Processing of raw Stereo-seq data, quality control and cell type identification

Raw gene-by-spot data per sample were aggregated to create a 2-dimensional image of RNA signal for each sample using custom Python (v3.9.0, RRID:SCR_008394) scripts. To segment individual cells, each image was subjected to a processing pipeline written in Python (workflow illustrated in Supplementary Figure 1). Steps taken: Mask generation from unspliced counts: Gaussian filter (sigma = 5), background subtraction (white tophat, 50 pixels), Otsu thresholding, conversion to mask, fill holes, watershed. Mask generation from spliced + unspliced counts: As for unspliced counts. Watershed boundaries from the spliced + unspliced mask were then subtracted from the unspliced mask. Objects were retained from the spliced + unspliced mask that overlapped with the unspliced mask. Each cell was labelled using the label function in SciPy (v1.9.0, RRID:SCR_008058). Raw gene-by-spot data were then aggregated to the gene-by-cell level and imported into scanpy (v1.9.1, RRID:SCR_018139)62.

The initial Stereo-seq dataset contained 497,766 cells. In a first round of filtering, low complexity and putative doublet/triplet cells were filtered. To remove low complexity cells, a minimum gene detection cutoff of 200 was selected. To remove putative doublet/triplet cells, a maximum gene detection cutoff was set on a per-brain basis to the median number of genes detected + 4 median absolute deviations. After first round filtering, 415,402 cells remained. Count data were subsequently processed using SCVI, including sample brain of origin as a categorical covariate, and the number of genes detected per cell as a continuous covariate78. A uniform manifold projection (UMAP) was generated for cells from each mouse brain and overlaid, showing a similar pattern of separation (Supplementary Figure 1A).

Cell type identification was performed in two rounds. In a first pass, leiden clustering was performed at iteratively greater resolutions79. Cell types without clear spatial organization e.g. some glial types, were annotated based on marker gene enrichment. Remaining cells were then processed using SEDR in order to include spatial information in the clustering process80. Mclust was used for clustering spatially defined cell types81. If a cluster contained fewer than 200 cells, it was considered final and no further subclustering was performed. Dopaminergic neurons were labelled according to their anatomical region (SN and VTA), based on their spatial coordinates.

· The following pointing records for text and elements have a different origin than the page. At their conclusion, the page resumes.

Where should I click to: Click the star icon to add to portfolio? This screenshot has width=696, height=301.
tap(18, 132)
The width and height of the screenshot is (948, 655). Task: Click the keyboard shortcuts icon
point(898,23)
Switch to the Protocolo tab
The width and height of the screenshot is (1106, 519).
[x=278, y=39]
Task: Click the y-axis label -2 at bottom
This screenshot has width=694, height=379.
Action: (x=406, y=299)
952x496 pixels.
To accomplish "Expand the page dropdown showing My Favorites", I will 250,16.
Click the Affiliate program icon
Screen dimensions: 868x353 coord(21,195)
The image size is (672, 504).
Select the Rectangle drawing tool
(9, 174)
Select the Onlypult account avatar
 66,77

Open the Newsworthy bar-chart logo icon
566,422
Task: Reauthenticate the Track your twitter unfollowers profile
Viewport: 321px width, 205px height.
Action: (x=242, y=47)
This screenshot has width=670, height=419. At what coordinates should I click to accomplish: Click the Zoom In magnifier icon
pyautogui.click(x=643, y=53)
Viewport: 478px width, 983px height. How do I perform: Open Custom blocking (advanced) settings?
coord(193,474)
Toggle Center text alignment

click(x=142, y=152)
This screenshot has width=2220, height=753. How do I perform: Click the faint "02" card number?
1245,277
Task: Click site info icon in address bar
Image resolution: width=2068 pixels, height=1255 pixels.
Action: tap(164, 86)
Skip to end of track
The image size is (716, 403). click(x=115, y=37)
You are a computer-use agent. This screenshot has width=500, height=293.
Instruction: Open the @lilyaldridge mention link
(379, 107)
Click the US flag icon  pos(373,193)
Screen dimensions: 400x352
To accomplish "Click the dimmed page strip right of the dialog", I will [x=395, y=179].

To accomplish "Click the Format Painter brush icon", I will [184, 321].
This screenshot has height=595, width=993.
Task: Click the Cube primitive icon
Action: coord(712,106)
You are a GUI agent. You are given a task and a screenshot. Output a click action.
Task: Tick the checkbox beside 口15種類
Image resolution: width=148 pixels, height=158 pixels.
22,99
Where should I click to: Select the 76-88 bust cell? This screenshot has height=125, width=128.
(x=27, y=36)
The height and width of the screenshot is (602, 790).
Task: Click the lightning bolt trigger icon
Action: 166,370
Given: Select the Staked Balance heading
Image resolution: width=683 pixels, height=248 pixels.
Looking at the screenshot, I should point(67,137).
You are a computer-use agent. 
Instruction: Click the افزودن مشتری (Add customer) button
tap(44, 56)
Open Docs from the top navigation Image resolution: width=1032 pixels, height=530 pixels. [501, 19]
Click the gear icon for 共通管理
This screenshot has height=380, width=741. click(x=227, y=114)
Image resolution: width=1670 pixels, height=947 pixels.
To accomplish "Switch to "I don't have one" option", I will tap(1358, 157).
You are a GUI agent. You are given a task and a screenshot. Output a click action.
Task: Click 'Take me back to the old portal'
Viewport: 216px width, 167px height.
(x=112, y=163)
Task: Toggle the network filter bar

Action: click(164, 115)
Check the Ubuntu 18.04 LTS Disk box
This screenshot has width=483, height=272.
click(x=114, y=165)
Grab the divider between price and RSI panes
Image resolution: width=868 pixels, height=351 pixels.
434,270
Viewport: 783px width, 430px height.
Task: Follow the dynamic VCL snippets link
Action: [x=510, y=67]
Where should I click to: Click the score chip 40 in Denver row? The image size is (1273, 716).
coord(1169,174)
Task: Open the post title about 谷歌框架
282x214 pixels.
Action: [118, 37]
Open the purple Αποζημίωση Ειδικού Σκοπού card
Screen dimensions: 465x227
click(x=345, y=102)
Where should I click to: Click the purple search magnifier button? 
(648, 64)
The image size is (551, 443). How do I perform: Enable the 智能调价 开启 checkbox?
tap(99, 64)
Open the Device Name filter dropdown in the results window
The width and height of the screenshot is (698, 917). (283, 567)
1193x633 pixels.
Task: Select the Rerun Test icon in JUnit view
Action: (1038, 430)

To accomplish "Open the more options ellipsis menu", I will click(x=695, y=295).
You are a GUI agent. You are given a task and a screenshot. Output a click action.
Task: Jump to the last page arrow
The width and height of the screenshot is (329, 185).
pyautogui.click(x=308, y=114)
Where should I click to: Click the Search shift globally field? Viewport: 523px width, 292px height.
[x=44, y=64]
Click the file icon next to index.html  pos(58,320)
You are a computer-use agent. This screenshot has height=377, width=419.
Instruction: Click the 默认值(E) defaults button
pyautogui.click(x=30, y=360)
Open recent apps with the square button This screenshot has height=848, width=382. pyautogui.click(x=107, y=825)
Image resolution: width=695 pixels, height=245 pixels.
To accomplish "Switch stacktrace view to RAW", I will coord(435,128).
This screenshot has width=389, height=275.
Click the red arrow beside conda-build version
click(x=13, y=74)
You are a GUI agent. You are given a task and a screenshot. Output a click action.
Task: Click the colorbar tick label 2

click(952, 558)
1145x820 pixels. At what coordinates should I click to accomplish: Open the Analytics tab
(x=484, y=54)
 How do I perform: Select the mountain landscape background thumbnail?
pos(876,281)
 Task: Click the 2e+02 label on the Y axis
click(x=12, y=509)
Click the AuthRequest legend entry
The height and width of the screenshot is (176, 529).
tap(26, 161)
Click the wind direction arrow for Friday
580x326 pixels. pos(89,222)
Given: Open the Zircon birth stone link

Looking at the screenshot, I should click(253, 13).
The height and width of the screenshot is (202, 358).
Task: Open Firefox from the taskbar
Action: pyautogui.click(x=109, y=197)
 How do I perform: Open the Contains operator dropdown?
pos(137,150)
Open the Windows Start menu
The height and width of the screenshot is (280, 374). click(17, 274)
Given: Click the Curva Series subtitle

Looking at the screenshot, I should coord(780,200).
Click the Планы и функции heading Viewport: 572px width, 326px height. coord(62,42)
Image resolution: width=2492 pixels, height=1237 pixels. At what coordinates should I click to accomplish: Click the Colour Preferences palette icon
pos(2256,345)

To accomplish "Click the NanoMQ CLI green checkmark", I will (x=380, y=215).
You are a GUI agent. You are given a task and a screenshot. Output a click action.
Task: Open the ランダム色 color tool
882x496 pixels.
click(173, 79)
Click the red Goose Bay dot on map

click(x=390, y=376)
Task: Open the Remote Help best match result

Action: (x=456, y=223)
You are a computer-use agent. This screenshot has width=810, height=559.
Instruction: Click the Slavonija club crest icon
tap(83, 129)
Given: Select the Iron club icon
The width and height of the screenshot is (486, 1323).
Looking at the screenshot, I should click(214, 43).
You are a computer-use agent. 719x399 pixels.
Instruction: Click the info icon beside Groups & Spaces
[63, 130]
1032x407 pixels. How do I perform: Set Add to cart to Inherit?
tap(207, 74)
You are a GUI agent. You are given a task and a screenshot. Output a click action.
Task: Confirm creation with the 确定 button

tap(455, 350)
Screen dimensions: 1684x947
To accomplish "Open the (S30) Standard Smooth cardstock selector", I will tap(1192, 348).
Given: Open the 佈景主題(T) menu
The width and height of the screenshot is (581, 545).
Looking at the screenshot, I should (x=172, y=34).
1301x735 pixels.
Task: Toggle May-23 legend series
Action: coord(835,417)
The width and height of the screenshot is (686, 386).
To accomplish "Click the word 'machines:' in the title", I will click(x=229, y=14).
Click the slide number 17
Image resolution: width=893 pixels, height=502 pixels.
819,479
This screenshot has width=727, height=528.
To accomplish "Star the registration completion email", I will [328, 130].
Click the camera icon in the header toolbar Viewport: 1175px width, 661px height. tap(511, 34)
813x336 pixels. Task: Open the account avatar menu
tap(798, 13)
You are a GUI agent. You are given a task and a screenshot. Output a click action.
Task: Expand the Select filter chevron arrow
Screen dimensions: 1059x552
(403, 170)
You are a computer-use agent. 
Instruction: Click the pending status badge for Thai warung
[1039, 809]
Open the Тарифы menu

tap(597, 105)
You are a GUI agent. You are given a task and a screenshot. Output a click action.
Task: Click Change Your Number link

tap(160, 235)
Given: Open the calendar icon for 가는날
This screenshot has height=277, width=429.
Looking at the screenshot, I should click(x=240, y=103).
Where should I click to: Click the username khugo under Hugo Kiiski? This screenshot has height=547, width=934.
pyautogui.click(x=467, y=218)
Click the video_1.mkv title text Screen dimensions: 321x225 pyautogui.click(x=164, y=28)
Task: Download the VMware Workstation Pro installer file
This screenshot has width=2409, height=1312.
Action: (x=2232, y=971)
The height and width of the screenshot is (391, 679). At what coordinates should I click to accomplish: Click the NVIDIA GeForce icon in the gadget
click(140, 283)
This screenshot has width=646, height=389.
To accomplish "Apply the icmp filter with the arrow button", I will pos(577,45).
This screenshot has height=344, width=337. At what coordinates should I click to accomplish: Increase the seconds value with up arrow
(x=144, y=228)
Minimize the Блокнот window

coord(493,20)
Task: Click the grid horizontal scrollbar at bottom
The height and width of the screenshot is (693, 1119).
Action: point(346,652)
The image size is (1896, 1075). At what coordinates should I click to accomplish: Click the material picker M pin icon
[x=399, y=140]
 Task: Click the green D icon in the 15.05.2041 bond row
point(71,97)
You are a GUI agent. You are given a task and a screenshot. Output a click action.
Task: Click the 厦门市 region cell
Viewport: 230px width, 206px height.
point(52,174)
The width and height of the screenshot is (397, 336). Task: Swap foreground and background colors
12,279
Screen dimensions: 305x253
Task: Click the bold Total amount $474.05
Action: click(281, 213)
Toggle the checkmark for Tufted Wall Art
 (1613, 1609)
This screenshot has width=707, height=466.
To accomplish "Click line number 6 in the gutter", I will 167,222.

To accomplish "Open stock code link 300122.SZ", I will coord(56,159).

For differential expression analysis in Stereo-seq samples, gene counts were normalized to the total number of counts per cell and log-transformed. Marker genes for each cluster were identified using the Wilcoxon rank-sum test, providing two-sided P values. The identity of each cell type was annotated by integrating marker gene data with previous literature and by confirming the spatial distribution of clustered cells.

A second round of cell filtering was performed after clustering to remove cells that were enriched in both Snap25 and Plp1. We suspected that these cells represent neuronal/glial contaminated mixtures, as previously reported in single cell data82. After second-round filtering, 355,307 cells remained.